【青森県 国民健康保険大間病院より】本州最北端の僻地医療2 ~看護師も医師もできることは何でもやる(やらないといけない)!~

2021.06.01
本州最北端の僻地医療2 ~看護師も医師もできることは何でもやる(やらないといけない)!~

こちらのレポートは、前回の「本州最北端の僻地医療1~陸の孤島にある病院事情~」続きになります。

青森県の大間町にある大間病院で8カ月間、病棟で勤務をしていました。

入院病棟は1つ、その場所に様々な疾患を持つ患者さんが入院します。脳血管疾患、消化器疾患、呼吸器疾患、婦人科疾患など病態は多様で、急性期や終末期の患者さんもいます。大間町の僻地医療を担う唯一の病院であり、ここに患者さんは集まってくる。だからこそ、色々な病態を把握し、日々看護にあたらなければいけないと感じていました。

そして勤務をした8か月間、スタッフの方に対して感じたのは、ここで働く看護師の方々のほとんどがマルチプレイヤーであるということです。外来、病棟、透析、訪問看護と週や月替わりで勤務場所が変更となったり、単発で人数不足の部署へヘルプで勤務をしたりしていることもありました。マンパワー不足の環境だからこそ、皆さんは色々な場所で業務をこなすことを当たり前の様に慣れている印象でした。

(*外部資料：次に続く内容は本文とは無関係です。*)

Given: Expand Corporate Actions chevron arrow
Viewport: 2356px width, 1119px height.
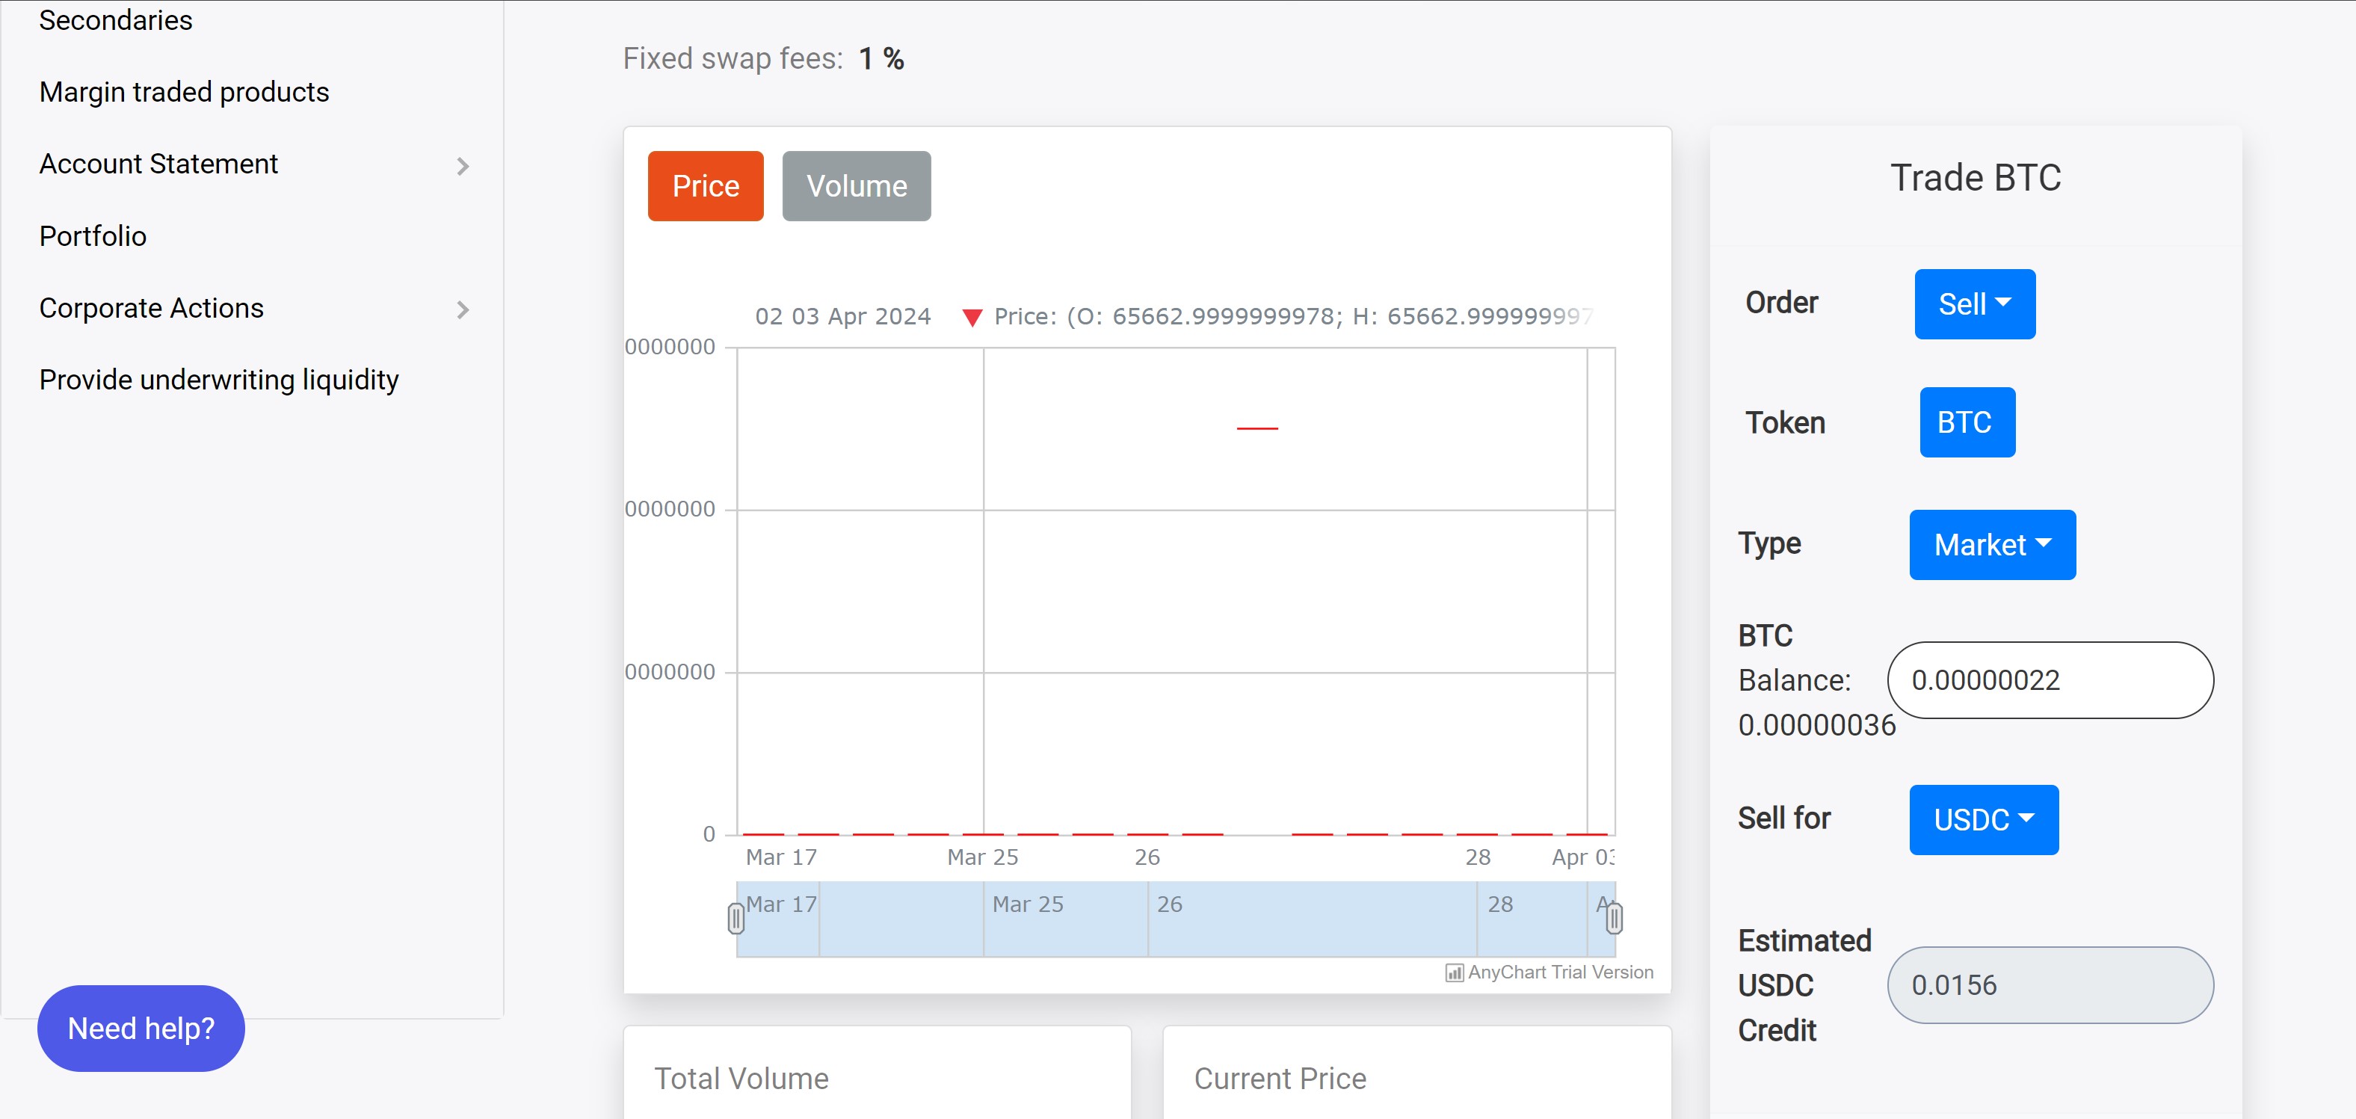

また、私が勤務していたときはソーシャルワーカーがいないため、退院支援の調整も看護師が行っていました。ポケットエコーも使いこなし、膀胱留置カテーテル抜去後、自排尿がなかなか確認できないときなどは、医師に報告・相談する前に自分たちでエコーを使用して確認を行っていました。

これまでの経験では、退院支援が必要であれば、ソーシャルワーカーに相談し調整を依頼する、自排尿が確認できなければ、腹部の観察などを行い、膀胱留置カテーテルの再留置や導尿を行うかなどを検討するといった対応をしていました。
人手不足や専門職が不在の環境では、看護師の業務を分別するのは難しく、その場合、自分達でやれることはやらなければならないということを経験しました。

病棟勤務経験のみの私にとって、業務内容の異なる環境に臨機応変に対応している姿や、できることはやるといった姿勢は、頼もしく、自分もそうなりたいと思いました。

また、できることは自分でやるというのは医師の場合も同様です。休日など、臨床検査技師が不在の際、医師は採血検査(器械操作)を自分で行います。また、レントゲン撮影も行いますし、医師によってはCT撮影も行っていました。

大間病院では研修医の受け入れも行っていて、病院の研修終了時に報告会があり、一度参加する機会がありました。総合病院などで研修を行っていた医師にとって、大間病院での経験は今までしたことがなかったようで、私が参加したときに報告をした医師は、「今までは自分の専門外であれば、すぐ他科へコンサルトできたけど、ここでは自分で判断する力が求められる。大間病院で入院治療をできる状態か転院をした方が良いのか決めるのが難しい。」「採血検査も自分でやったりと、今まで任せていたことがここでは当たり前じゃない。」と、各々口にしていました。

大間病院での勤務を通して、医師も看護師(私)も感じることは共通しているのだなと思いました。
十分なスタッフがいて、各分野の専門職がいて、患者さんのケアにあたることができる環境はもちろん素晴らしいと思います。でも今回、大間病院での経験を通して、自分でやるという姿勢を持つことも自己の成長につながる大切な機会だと感じました。